The government is to introduce a Bill to repeal the European Communities Act 1972, which will retain all existing EU law applying to the UK, whilst allowing for changes to be made by secondary legislation as exit negotiations proceed with the EU. This is meant to ‘ensure that legislation is passed in advance so that EU law ceases to apply and domestic law can take its place on the day of exit’, the government said.
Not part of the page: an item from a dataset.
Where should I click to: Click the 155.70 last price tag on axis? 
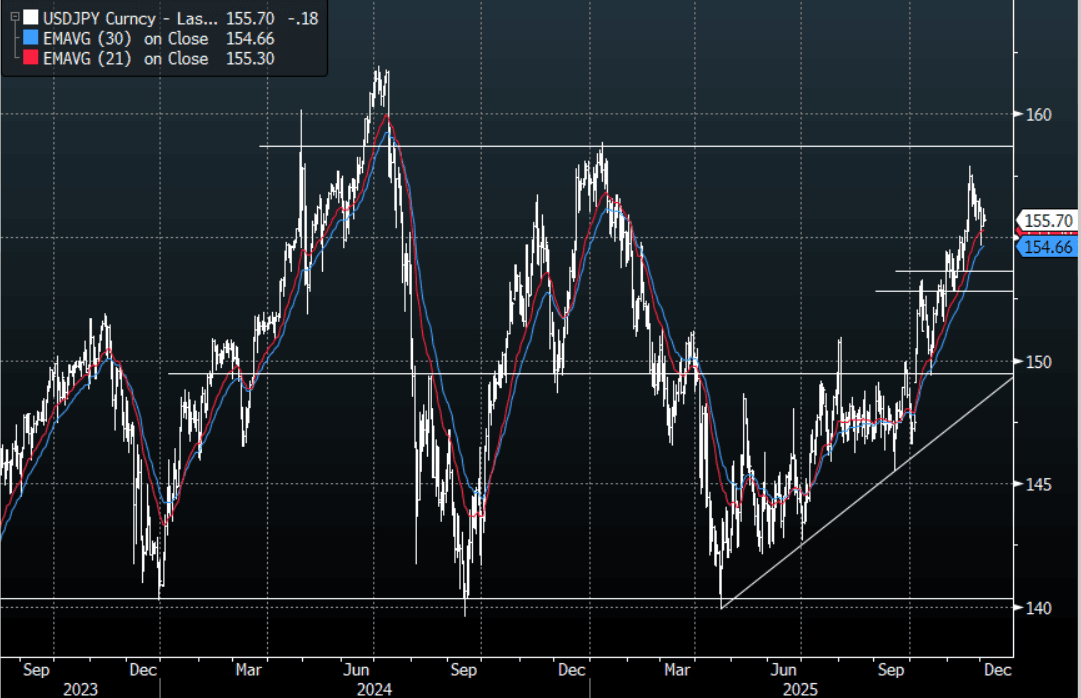coord(1048,220)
The prime minister has announced the government’s intention to trigger the formal ‘article 50’ two-year exit process by the end of March 2017. See www.bit.ly/2dvfOYm.
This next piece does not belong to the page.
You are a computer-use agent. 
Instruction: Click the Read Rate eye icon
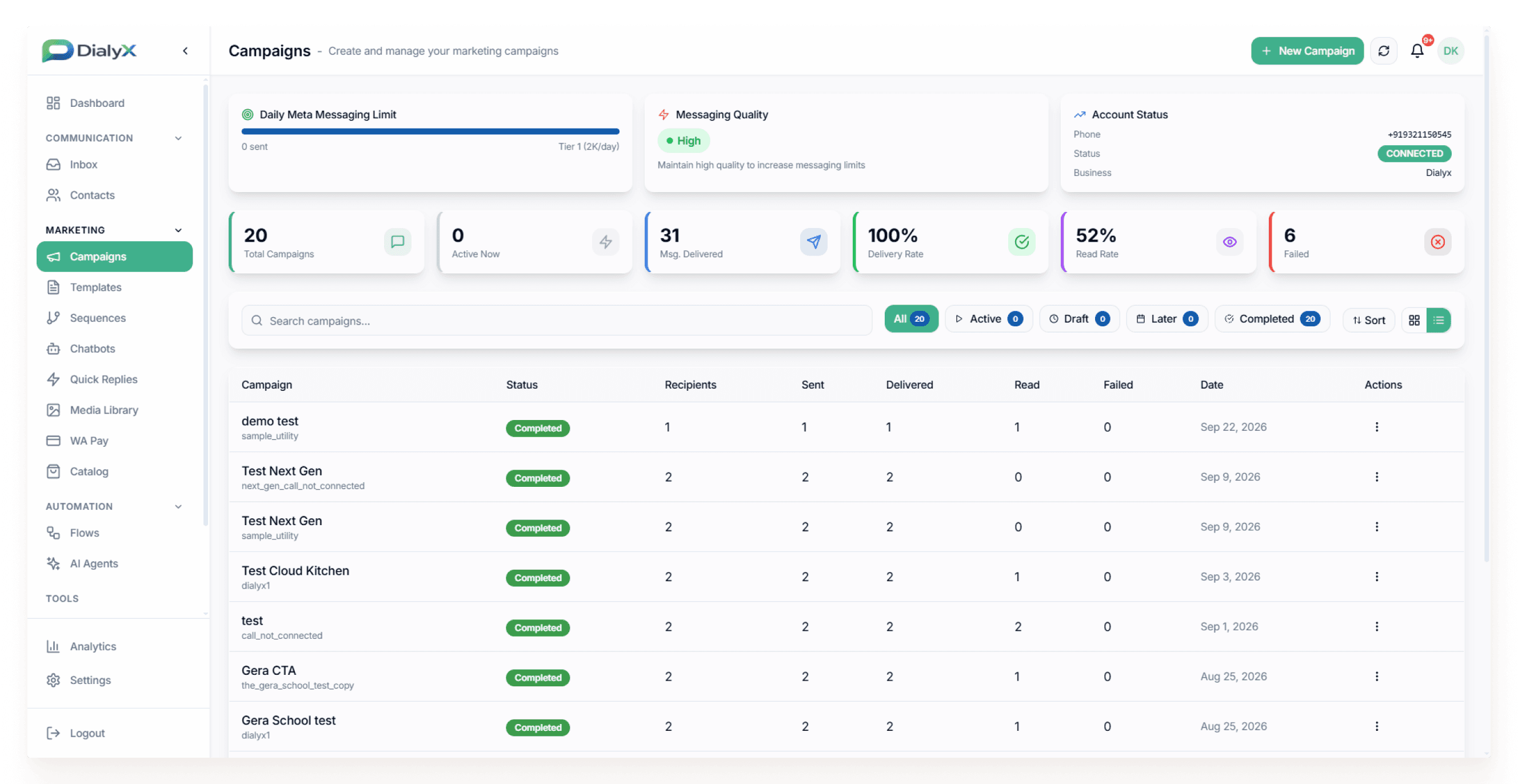point(1229,242)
The chancellor appears to have rowed back from his predecessor’s proposals to cut the corporation tax rate to 15%. The former chancellor’s announcement was intended to send a message to global industries that, despite the vote for Brexit, the UK was ‘open for business’. It appears that Philip Hammond intends to stick to the UK government’s current policy of cutting rates to 17% by April 2020.

In the run up to the Autumn Statement, the Institute for Government (IfG), Institute for Fiscal Studies (IFS) and Chartered Institute of Taxation (CIOT) have written an open letter to the chancellor, outlining a number of changes they suggest would improve and simplify the making of tax policy and the tax system. The recommendations include:

•        returning to a single annual fiscal event, to stop Autumn Statements becoming second Budgets, leading to a proliferation of measures. Reducing the frequency of significant changes would release resources for better consultation, produce higher quality legislation and enable more effective implementation;

•        establishing clear guiding principles and priorities, to give a clear indication of the ‘direction of travel for tax policy’;

•        extending the roadmap approach, pointing to a clear direction for the future, particularly in areas where taxpayers need to plan and make long term decisions, such as pensions and savings;

•        starting the consultation process for tax changes at an earlier stage, to avoid determining the main changes before proper consultation and thereby avoiding costly errors and embarrassing U-turns; and

•        preparing the ground for future policy changes through external reviews on broader areas of tax policy.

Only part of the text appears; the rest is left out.